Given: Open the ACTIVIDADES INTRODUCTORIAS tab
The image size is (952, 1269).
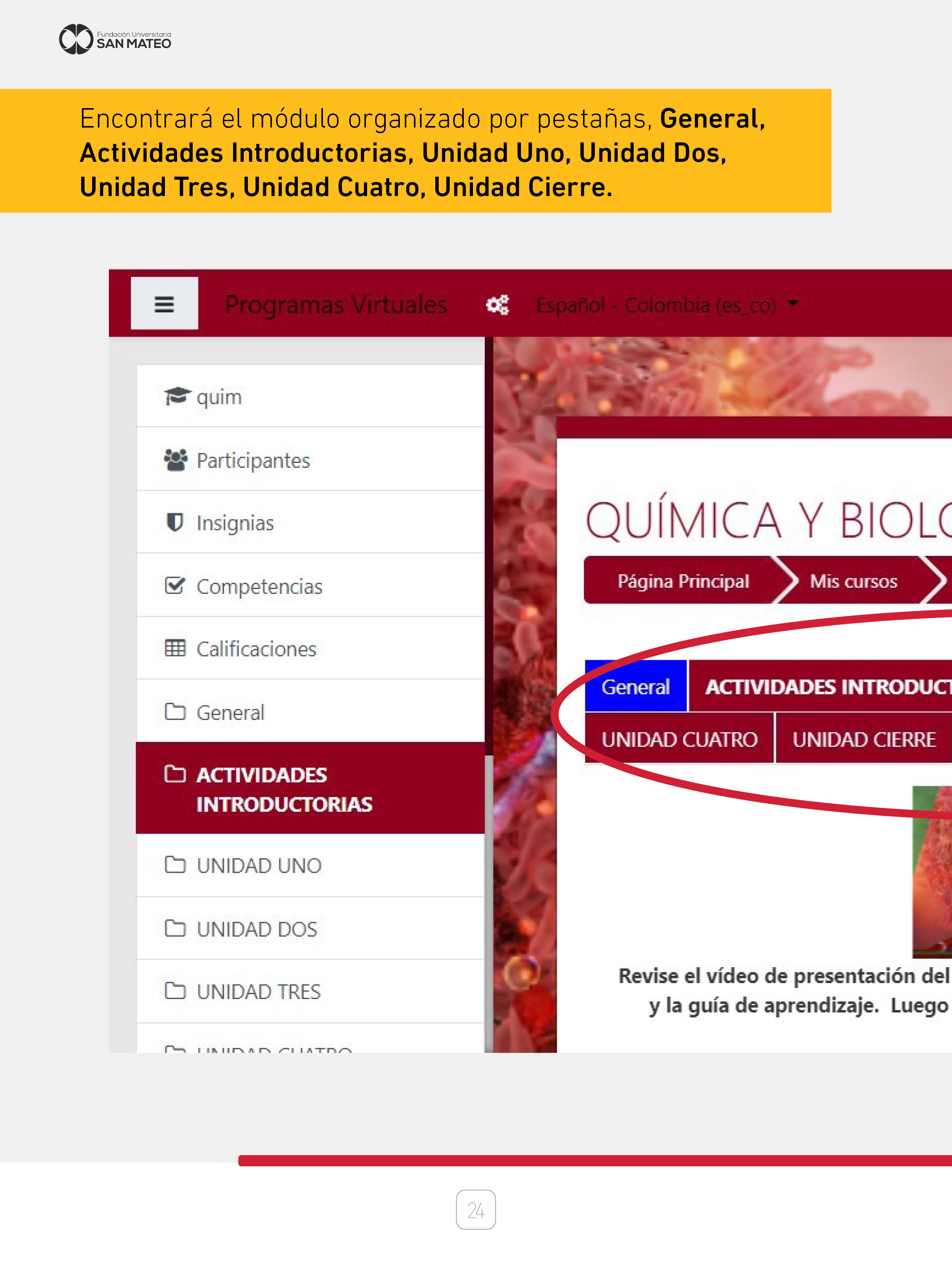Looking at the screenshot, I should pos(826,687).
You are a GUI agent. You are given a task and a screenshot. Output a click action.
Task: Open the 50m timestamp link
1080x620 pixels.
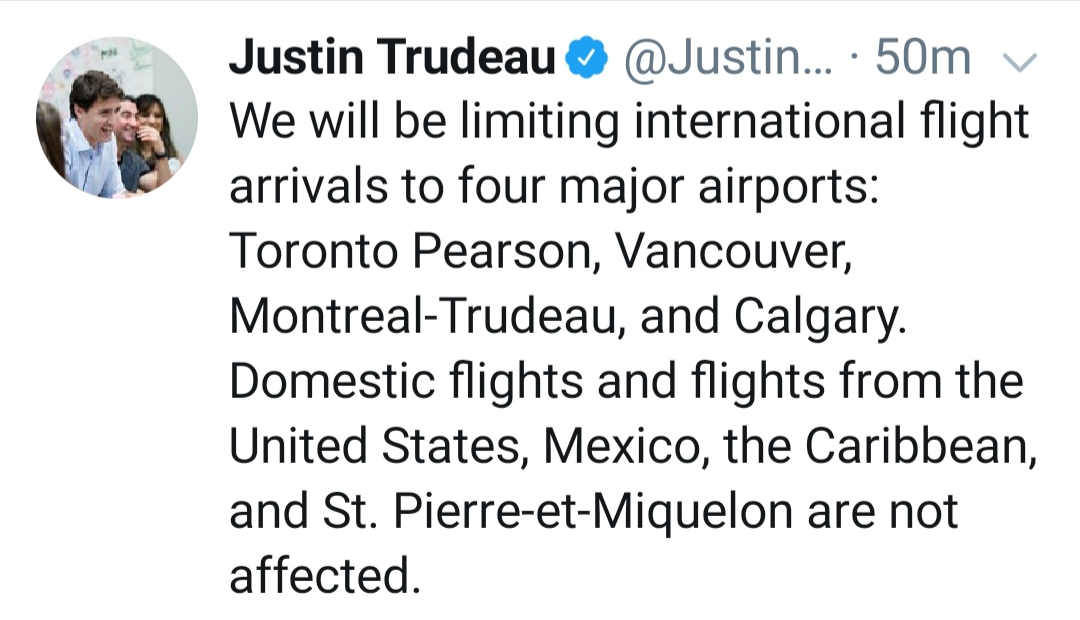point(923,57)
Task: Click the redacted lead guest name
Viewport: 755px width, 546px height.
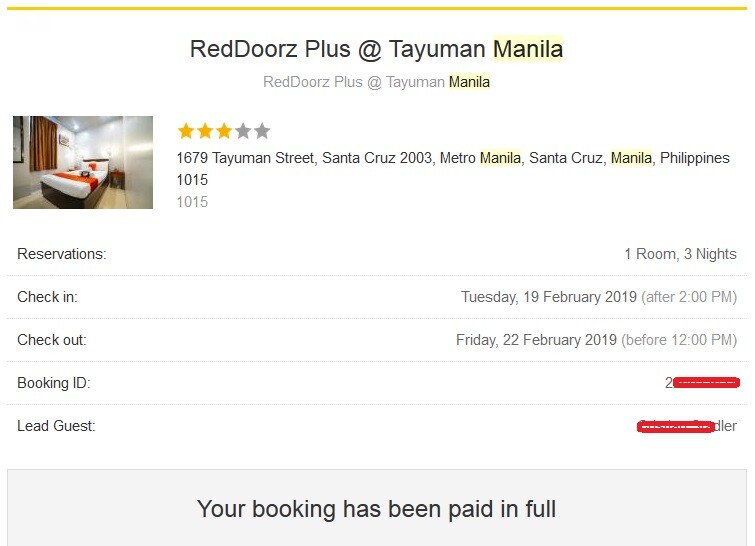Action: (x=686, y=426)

Description of the task » Rewrite all the records with "Viewport" changed to "Window size" and every other part left as it is, leaving out the pictures.

Output »
Given: Open the ACTIVIDADES INTRODUCTORIAS tab
The image size is (952, 1269).
Looking at the screenshot, I should pos(826,687).
You are a GUI agent. You are given a task and a screenshot. Output a click action.
Task: Open the 50m timestamp link
1080x620 pixels.
point(923,57)
Task: Click the redacted lead guest name
Window size: 755px width, 546px height.
Action: (x=686, y=426)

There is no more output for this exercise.